Show each line from the records below in which the word "Crossovers" occurs.

Start of Block

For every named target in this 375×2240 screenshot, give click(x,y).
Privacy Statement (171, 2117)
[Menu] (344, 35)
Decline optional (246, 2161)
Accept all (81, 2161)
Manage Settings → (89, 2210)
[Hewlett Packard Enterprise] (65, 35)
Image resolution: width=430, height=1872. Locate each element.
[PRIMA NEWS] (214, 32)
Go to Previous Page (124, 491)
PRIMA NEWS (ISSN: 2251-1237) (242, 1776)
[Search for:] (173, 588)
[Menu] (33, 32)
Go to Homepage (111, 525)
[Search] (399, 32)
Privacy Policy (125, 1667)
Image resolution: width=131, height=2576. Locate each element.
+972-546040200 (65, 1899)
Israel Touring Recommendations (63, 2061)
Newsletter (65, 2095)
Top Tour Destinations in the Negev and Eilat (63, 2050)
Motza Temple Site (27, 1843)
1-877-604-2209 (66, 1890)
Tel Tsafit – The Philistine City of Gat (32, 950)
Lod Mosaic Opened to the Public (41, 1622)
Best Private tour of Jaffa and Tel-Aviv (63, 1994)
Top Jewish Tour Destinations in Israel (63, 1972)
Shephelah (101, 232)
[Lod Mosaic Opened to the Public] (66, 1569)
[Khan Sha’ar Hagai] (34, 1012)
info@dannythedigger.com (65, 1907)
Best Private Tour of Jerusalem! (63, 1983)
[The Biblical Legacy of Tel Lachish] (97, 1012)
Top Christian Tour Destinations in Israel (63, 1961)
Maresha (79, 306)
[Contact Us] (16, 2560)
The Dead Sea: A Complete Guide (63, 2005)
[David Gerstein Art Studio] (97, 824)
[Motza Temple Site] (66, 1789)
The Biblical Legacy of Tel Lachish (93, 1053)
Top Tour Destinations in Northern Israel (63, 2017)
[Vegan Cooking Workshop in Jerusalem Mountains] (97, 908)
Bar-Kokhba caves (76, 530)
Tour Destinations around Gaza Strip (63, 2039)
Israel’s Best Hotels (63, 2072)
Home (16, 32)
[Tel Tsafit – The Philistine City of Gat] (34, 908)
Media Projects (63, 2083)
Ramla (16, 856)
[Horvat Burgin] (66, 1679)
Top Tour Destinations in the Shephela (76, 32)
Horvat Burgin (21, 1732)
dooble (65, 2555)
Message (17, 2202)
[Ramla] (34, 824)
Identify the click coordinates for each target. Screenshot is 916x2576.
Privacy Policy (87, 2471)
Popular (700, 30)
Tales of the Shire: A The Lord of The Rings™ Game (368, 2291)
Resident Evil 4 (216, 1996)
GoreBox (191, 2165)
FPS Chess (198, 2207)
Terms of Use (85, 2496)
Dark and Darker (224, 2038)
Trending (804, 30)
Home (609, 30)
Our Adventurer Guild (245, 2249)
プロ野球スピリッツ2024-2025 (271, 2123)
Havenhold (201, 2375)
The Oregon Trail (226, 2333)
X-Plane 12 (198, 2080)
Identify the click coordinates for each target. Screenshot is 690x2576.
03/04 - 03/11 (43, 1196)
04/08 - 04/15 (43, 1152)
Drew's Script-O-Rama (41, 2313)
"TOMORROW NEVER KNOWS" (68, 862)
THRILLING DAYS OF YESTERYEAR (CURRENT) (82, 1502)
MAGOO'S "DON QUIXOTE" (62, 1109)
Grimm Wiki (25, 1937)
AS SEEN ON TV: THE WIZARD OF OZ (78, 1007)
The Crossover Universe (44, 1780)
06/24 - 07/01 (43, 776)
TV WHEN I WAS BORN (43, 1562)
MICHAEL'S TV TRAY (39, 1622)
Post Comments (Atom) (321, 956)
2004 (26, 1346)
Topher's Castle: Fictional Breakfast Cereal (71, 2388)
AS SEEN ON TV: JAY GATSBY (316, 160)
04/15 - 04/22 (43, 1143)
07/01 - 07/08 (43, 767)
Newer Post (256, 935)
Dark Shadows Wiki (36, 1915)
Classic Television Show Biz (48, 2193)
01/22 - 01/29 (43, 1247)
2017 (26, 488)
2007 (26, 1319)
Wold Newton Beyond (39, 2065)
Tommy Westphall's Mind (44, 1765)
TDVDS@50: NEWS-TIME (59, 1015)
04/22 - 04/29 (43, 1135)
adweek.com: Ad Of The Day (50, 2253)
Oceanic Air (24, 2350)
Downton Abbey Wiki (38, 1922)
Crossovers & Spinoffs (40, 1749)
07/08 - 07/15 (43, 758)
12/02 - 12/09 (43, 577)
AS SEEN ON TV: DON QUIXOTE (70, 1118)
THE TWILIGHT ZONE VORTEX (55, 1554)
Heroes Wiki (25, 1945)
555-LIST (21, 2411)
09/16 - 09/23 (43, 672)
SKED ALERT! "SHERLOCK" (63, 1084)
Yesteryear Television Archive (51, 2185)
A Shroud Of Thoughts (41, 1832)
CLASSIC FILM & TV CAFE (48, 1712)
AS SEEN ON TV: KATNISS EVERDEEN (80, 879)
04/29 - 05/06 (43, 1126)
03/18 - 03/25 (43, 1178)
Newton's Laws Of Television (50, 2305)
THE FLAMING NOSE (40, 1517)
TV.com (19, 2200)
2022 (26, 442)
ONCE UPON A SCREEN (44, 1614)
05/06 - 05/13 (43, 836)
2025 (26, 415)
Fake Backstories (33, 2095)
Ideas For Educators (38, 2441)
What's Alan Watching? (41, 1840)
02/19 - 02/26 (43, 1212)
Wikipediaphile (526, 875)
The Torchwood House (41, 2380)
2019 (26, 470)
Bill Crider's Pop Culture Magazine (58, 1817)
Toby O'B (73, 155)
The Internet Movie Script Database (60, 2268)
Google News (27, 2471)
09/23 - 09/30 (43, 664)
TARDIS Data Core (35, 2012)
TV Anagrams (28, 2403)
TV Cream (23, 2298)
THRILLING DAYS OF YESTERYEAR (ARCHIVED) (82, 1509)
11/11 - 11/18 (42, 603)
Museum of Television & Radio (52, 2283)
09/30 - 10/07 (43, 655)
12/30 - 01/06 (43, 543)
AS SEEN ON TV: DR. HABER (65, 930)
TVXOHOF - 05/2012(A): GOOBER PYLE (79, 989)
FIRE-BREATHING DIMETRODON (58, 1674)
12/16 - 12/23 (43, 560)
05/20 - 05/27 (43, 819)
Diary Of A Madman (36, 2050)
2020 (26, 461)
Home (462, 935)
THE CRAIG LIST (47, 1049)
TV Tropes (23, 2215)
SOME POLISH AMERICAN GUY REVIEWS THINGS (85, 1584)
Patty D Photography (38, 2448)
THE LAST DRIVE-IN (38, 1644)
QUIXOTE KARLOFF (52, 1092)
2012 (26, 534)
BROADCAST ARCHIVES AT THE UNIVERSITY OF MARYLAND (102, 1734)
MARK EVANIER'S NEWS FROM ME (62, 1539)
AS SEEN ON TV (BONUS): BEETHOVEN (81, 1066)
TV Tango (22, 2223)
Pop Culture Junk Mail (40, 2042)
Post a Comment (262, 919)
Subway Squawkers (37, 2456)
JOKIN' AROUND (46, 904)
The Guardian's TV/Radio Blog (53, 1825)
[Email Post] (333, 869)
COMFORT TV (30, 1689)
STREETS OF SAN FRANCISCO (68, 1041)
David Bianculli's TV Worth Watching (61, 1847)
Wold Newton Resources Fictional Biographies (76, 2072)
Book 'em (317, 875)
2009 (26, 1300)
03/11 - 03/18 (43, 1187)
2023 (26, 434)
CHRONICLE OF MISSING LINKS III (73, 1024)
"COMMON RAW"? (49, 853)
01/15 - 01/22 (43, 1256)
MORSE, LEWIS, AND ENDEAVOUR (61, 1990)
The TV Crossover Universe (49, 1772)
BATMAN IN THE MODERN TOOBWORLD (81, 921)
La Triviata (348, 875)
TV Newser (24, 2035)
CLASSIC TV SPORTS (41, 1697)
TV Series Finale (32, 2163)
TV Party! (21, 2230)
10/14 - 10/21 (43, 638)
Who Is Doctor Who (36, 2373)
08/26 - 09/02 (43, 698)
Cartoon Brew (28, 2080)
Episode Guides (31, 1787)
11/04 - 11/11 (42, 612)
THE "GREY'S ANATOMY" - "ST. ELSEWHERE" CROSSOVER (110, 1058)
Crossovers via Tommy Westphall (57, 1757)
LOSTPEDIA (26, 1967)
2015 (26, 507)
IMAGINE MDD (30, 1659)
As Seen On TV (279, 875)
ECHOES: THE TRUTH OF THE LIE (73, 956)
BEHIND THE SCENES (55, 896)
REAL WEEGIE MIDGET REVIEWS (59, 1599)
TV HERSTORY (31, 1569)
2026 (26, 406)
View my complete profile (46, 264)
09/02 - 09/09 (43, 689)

End of Block

• Reply:
Crossovers & Spinoffs (40, 1749)
Crossovers via Tommy Westphall (57, 1757)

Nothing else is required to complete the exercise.